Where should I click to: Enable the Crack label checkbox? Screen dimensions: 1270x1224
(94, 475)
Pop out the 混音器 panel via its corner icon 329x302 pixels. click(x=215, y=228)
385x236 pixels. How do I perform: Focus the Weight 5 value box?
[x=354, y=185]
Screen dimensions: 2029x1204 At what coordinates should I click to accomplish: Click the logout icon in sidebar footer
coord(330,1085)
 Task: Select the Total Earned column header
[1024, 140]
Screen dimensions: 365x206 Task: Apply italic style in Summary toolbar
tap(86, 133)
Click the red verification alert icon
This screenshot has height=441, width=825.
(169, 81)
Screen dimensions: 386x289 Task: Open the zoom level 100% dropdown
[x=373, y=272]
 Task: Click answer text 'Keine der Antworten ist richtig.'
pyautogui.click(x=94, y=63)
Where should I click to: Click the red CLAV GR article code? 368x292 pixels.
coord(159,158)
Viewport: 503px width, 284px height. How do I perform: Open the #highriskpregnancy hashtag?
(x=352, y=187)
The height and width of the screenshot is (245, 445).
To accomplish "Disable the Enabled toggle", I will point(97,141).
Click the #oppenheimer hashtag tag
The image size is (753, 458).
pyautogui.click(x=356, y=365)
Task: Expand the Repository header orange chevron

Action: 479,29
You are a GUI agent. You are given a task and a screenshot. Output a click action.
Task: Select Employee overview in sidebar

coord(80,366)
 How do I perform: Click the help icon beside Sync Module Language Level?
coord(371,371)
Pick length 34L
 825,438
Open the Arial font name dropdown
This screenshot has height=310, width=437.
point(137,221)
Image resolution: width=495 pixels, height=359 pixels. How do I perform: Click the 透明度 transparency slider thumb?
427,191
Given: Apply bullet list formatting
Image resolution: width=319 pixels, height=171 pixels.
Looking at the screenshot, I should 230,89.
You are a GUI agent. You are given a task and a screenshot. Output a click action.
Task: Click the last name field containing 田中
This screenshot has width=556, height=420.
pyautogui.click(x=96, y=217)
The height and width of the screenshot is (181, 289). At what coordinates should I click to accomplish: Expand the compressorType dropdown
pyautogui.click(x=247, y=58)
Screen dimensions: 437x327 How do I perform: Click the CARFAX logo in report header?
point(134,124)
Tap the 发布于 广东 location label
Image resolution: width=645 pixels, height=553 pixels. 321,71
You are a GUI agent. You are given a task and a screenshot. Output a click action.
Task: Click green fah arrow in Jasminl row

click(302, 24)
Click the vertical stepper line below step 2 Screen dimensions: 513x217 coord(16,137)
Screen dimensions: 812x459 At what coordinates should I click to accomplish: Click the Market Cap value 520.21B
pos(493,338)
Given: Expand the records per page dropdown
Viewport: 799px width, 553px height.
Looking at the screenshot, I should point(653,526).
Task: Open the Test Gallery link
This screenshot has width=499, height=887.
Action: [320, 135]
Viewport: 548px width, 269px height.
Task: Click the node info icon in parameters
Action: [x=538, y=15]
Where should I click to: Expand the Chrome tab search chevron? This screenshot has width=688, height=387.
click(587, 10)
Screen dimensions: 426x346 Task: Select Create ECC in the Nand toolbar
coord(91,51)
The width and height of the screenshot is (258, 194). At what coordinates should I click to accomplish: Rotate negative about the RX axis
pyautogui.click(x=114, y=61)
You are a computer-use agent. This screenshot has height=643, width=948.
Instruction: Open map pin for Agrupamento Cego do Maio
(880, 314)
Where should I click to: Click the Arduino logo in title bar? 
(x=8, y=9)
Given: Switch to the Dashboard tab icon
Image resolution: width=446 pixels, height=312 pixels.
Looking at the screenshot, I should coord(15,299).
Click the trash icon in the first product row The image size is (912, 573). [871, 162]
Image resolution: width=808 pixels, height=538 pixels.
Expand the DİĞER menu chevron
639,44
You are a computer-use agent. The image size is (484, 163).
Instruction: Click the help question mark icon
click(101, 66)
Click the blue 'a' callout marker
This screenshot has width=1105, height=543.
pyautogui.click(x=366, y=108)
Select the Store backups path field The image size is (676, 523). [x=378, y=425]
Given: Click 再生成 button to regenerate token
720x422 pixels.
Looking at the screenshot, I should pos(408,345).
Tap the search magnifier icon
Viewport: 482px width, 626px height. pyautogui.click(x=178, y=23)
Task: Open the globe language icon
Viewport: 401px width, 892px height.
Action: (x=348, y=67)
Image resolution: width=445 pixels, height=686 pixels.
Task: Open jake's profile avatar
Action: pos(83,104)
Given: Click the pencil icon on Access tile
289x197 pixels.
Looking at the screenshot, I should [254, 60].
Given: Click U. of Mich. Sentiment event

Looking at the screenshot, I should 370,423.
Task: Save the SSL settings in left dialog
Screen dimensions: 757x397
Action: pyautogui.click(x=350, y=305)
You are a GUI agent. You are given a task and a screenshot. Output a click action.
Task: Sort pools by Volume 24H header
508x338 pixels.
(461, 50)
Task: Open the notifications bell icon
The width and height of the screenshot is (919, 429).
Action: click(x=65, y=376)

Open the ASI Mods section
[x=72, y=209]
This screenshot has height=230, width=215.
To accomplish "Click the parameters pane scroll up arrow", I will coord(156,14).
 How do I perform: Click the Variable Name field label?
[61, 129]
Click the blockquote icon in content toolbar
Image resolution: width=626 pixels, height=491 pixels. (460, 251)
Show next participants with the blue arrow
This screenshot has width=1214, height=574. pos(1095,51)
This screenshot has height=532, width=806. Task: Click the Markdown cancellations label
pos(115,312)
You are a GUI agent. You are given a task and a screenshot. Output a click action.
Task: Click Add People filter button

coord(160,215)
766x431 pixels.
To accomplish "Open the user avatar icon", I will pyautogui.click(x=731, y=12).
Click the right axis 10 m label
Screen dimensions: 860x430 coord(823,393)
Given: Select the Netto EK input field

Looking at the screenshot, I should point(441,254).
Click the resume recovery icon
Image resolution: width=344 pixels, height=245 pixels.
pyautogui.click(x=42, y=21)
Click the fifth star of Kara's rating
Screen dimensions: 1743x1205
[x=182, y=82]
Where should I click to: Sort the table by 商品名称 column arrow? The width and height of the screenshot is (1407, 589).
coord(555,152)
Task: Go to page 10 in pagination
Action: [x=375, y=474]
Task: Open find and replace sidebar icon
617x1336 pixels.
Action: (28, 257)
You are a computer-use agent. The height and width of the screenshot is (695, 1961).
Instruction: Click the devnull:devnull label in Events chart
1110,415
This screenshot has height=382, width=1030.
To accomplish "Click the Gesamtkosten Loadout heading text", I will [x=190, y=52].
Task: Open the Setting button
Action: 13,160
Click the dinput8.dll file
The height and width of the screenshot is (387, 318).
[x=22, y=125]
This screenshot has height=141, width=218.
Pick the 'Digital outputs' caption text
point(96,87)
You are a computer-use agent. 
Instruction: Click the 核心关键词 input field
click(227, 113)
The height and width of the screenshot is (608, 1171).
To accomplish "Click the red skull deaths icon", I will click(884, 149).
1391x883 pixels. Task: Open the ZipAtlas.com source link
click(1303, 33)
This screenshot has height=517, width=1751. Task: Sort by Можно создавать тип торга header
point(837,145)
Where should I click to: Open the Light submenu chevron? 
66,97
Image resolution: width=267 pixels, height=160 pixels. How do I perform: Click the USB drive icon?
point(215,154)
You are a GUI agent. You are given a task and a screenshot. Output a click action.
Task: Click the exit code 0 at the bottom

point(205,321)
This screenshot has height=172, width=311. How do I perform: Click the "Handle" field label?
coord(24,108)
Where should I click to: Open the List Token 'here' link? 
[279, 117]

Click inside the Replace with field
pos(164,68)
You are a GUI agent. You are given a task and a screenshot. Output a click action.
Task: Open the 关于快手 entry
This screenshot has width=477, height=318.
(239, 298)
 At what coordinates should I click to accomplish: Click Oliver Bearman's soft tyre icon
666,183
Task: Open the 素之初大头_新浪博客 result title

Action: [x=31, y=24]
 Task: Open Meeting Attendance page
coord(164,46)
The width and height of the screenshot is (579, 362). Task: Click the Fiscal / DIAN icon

§ EXERCISE AIM
The line containing "Given: Apply bullet list formatting" marks the end: copy exactly every line from the top of the data above down to it, that line included.

§ ANSWER SPACE
Where should I click to: Enable the Crack label checkbox? Screen dimensions: 1270x1224
(94, 475)
Pop out the 混音器 panel via its corner icon 329x302 pixels. click(x=215, y=228)
385x236 pixels. How do I perform: Focus the Weight 5 value box?
[x=354, y=185]
Screen dimensions: 2029x1204 At what coordinates should I click to accomplish: Click the logout icon in sidebar footer
coord(330,1085)
 Task: Select the Total Earned column header
[1024, 140]
Screen dimensions: 365x206 Task: Apply italic style in Summary toolbar
tap(86, 133)
Click the red verification alert icon
This screenshot has height=441, width=825.
(169, 81)
Screen dimensions: 386x289 Task: Open the zoom level 100% dropdown
[x=373, y=272]
 Task: Click answer text 'Keine der Antworten ist richtig.'
pyautogui.click(x=94, y=63)
Where should I click to: Click the red CLAV GR article code? 368x292 pixels.
coord(159,158)
Viewport: 503px width, 284px height. How do I perform: Open the #highriskpregnancy hashtag?
(x=352, y=187)
The height and width of the screenshot is (245, 445).
To accomplish "Disable the Enabled toggle", I will point(97,141).
Click the #oppenheimer hashtag tag
The image size is (753, 458).
pyautogui.click(x=356, y=365)
Task: Expand the Repository header orange chevron

Action: 479,29
You are a GUI agent. You are given a task and a screenshot. Output a click action.
Task: Select Employee overview in sidebar

coord(80,366)
 How do I perform: Click the help icon beside Sync Module Language Level?
coord(371,371)
Pick length 34L
 825,438
Open the Arial font name dropdown
This screenshot has height=310, width=437.
point(137,221)
Image resolution: width=495 pixels, height=359 pixels. How do I perform: Click the 透明度 transparency slider thumb?
427,191
Given: Apply bullet list formatting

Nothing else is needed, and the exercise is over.